• Sonuç bulunamadı

Osmanlı Devletinde Din-Devlet İlişkiler

1.2. D İN-DEVLET İLİŞKİLERİNİN OSMANLI DEVLETİNDEKİ GEL İŞİMİ

1.2.3. Osmanlı Devletinde Din-Devlet İlişkiler

Bir toplumda hukuk sistemi dine, ilahi kurallara dayandırılmışsa, ne sosyal ne de siyasal hayatta bu kuralların dışına çıkmaya, onlar üzerinde değişiklik yapmaya imkan vardır. Her teokraside olduğu gibi, Osmanlı da “ilahi nizam”ın kurulmasını ve yaşatılmasını amaçlıyordu.

Böyle bir yönetim felsefesi, toplumun yönlendirilmesinde insan iradesine de pek yer bırakmıyordu. Yani insan iradesi, kendi dışındaki güçlere ya da onları yeryüzünde temsil ettiğine inanılan kişi ya da kuruluşlara tabi kılınmıştı. Dolayısıyla, dinin sosyal ve siyasal yaşama egemen olduğu her örnekte olduğu gibi Osmanlı sisteminde de halkın katılımı ve tercihleriyle biçimlenebilecek bir özgürlükler rejimi doğamadı.

Böylece Osmanlı İmparatorluğu “Din Devleti” olmanın iki sakıncalı etkisini yaşadı.

1 Düşüncenin inançtan bağımsızlaşamaması

2 Bireyin, totalist ve otoriter devletten bağımsızlaşıp kendine özgü bir din dışı eylem ve düşünce alanı yaratamaması.

Bu iki sakıncanın birleşik etkisi, cihan imparatorluğu olan Osmanlı Devletini içten çürüten bir durağanlığa ve dıştan gelen modern toplumların baskılarına yenik düşüren bir güçsüzlüğe mahkûm etmiştir.

Bu yüzden Osmanlı toplumu hiçbir zaman bir Rönesans ve Aydınlanma çağı yaşayamadı; pozitif bilimler gelişemedi ve giderek bilimselleşen silah teknolojisi ve harp teknikleri karşısında bir zamanlar sahip olduğu dayanılmaz askeri gücünü de yitirdi.

Oysa 19. yüz yılın ikinci yarısında Rönesans’ı, Reformu, Aydınlanma çağı’nı arkada bırakmış olan Batı dünyası, Sanayi Devrimi aşamasına geçmişti.

Akılcılık, bilimsel yaratıcılık, laik toplumsal yaşam ve ahlak anlayışı, katılımcı demokrasi, yeni düşünce ve yönetimde insan aklının, özgür iradenin zaferi gerçekleşmişti. Bu özgürlük ortamı, onlara bir dinamizm kazandırmış, gelişimlerinin önündeki geleneksel engelleri kaldırmıştı.

Kaydedilmiş veri girdileri.
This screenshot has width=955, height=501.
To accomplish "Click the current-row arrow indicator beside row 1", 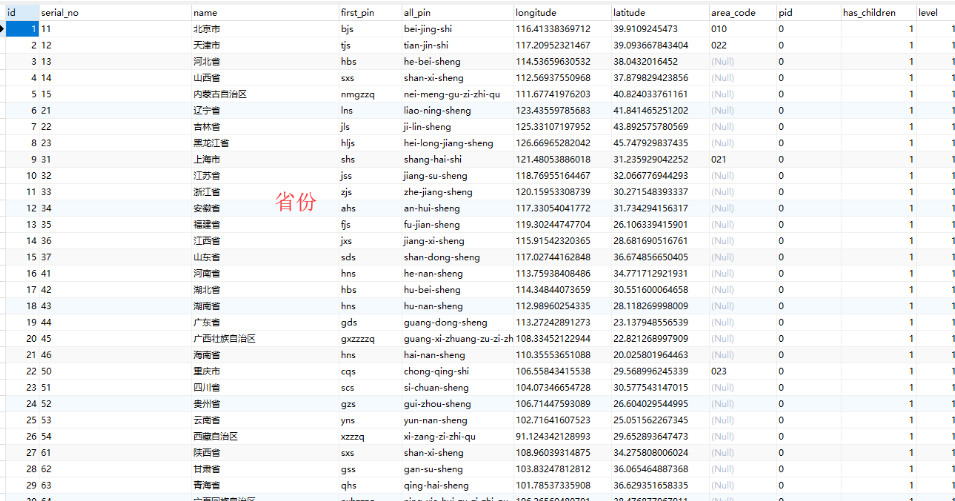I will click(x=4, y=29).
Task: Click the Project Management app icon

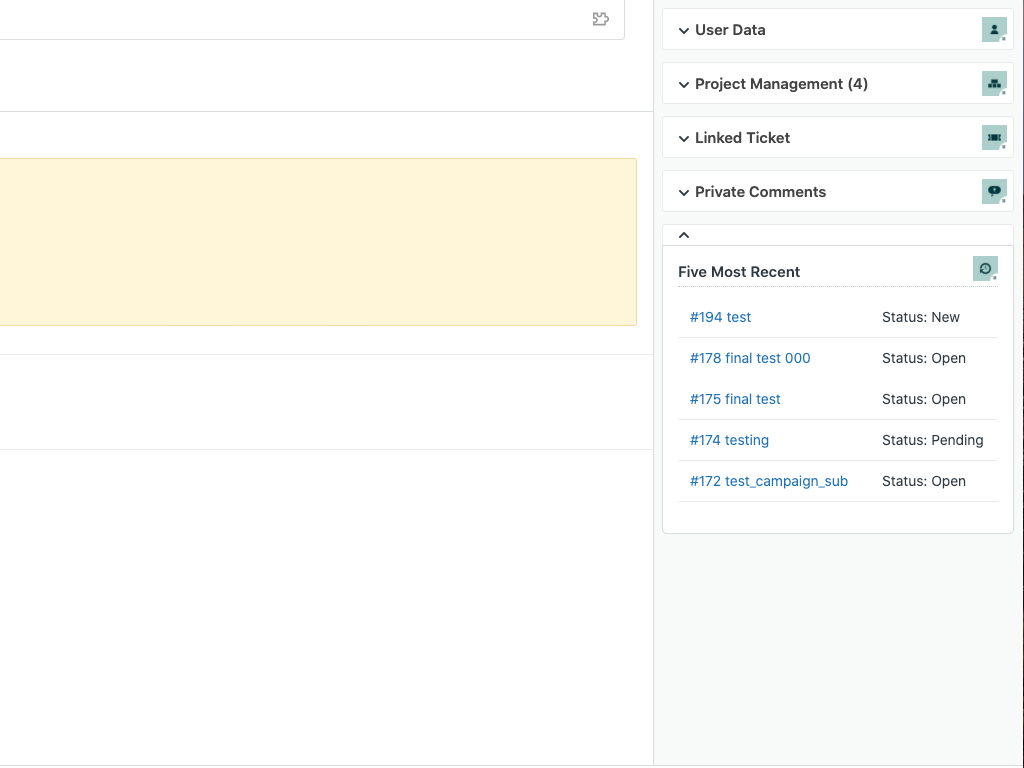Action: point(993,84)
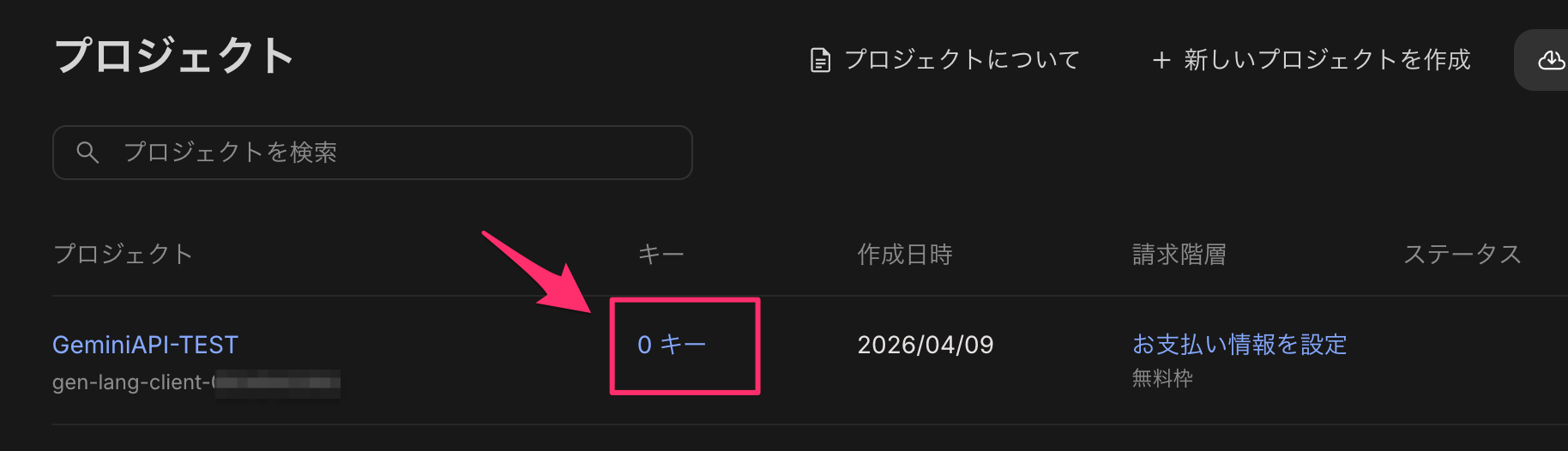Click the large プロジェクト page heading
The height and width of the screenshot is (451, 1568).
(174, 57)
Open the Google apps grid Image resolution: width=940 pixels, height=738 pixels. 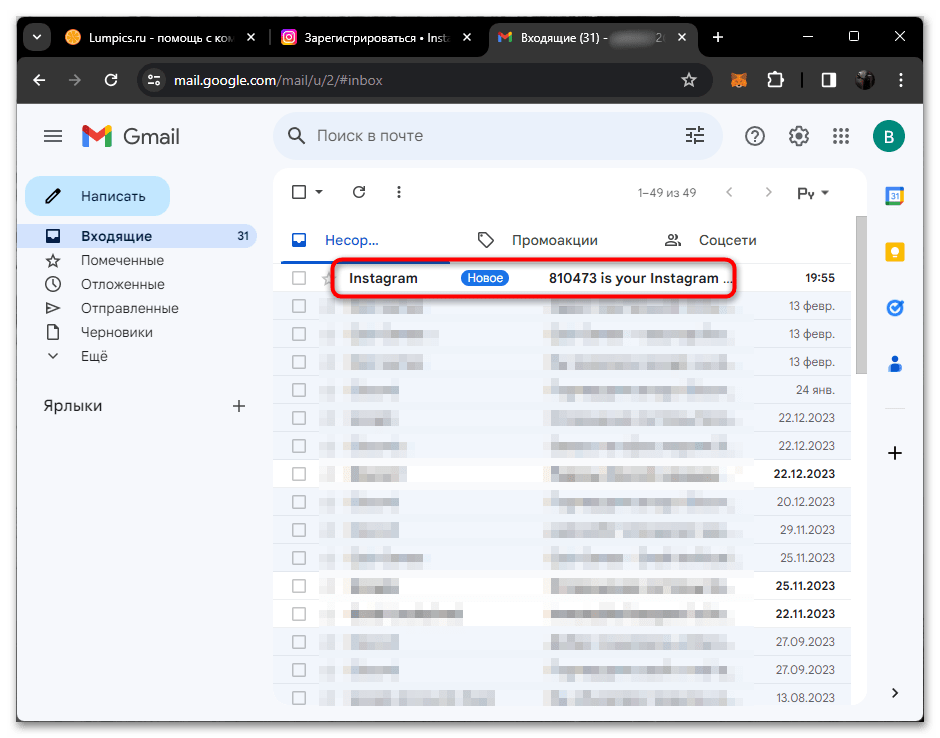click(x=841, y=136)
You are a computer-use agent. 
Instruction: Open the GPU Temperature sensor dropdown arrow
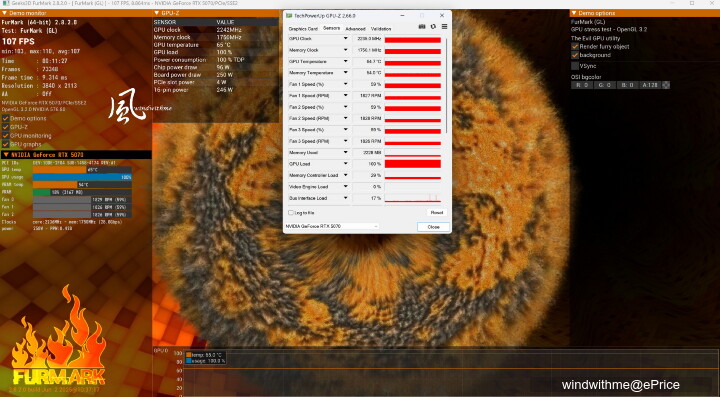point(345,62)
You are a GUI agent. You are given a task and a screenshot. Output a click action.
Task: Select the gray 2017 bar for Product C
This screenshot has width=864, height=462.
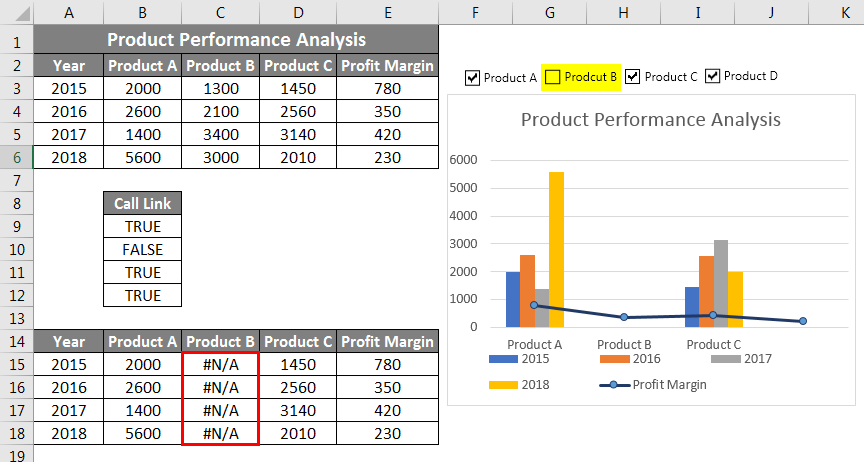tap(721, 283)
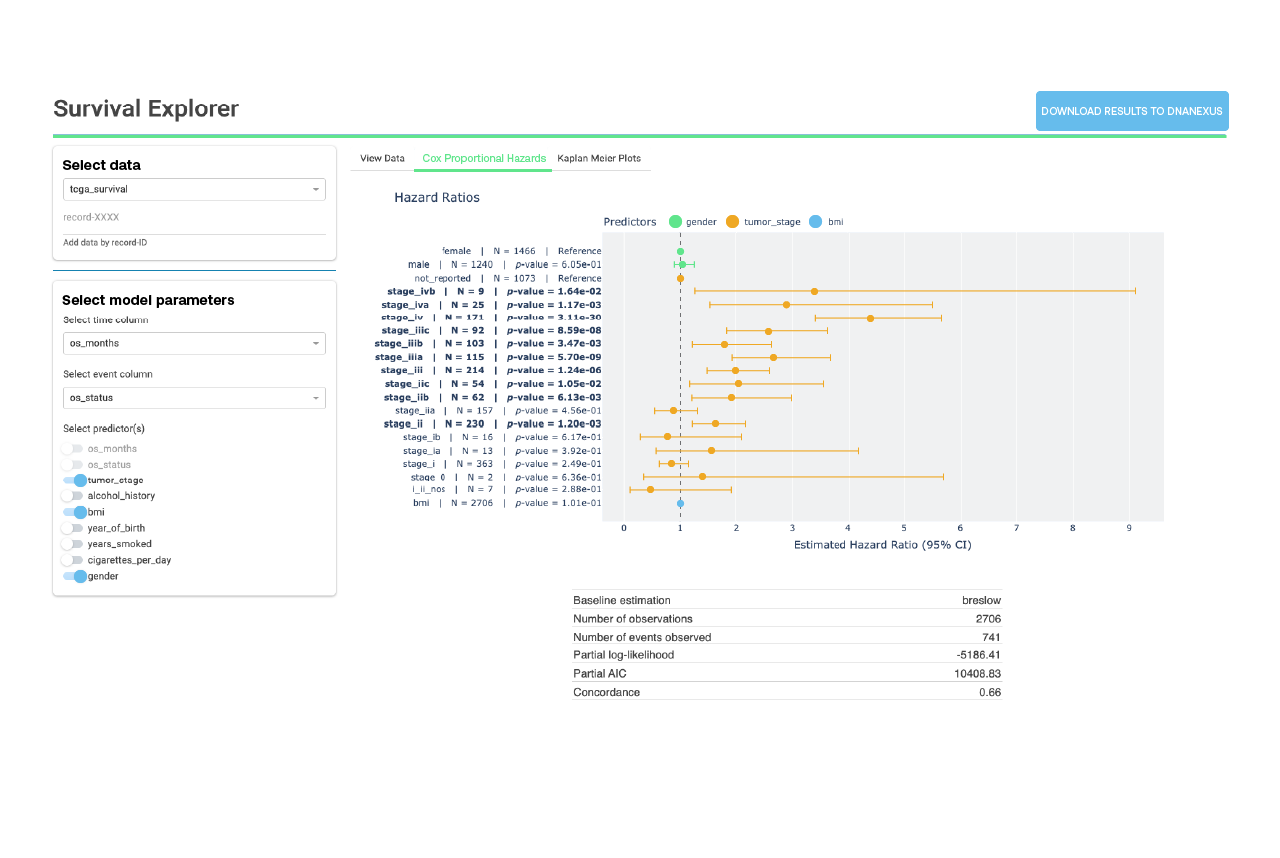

Yapılacak Görevler.
1. Osmanlı'da din-devlet ilişkileri metninde "Bu iki sakıncanın" sözlerinden "geleneksel engelleri kaldırmıştı." sözlerine kadar olan her şeyi aynen yazdır.
2. Din-devlet ilişkileri metnine göre Batı dünyası 19. yüzyılın ikinci yarısında hangi aşamaya geçmişti?

Görevlere Göre Çıktılar.
1.
Bu iki sakıncanın birleşik etkisi, cihan imparatorluğu olan Osmanlı Devletini içten çürüten bir durağanlığa ve dıştan gelen modern toplumların baskılarına yenik düşüren bir güçsüzlüğe mahkûm etmiştir.

Bu yüzden Osmanlı toplumu hiçbir zaman bir Rönesans ve Aydınlanma çağı yaşayamadı; pozitif bilimler gelişemedi ve giderek bilimselleşen silah teknolojisi ve harp teknikleri karşısında bir zamanlar sahip olduğu dayanılmaz askeri gücünü de yitirdi.

Oysa 19. yüz yılın ikinci yarısında Rönesans’ı, Reformu, Aydınlanma çağı’nı arkada bırakmış olan Batı dünyası, Sanayi Devrimi aşamasına geçmişti.

Akılcılık, bilimsel yaratıcılık, laik toplumsal yaşam ve ahlak anlayışı, katılımcı demokrasi, yeni düşünce ve yönetimde insan aklının, özgür iradenin zaferi gerçekleşmişti. Bu özgürlük ortamı, onlara bir dinamizm kazandırmış, gelişimlerinin önündeki geleneksel engelleri kaldırmıştı.

2. Sanayi Devrimi aşamasına geçmişti.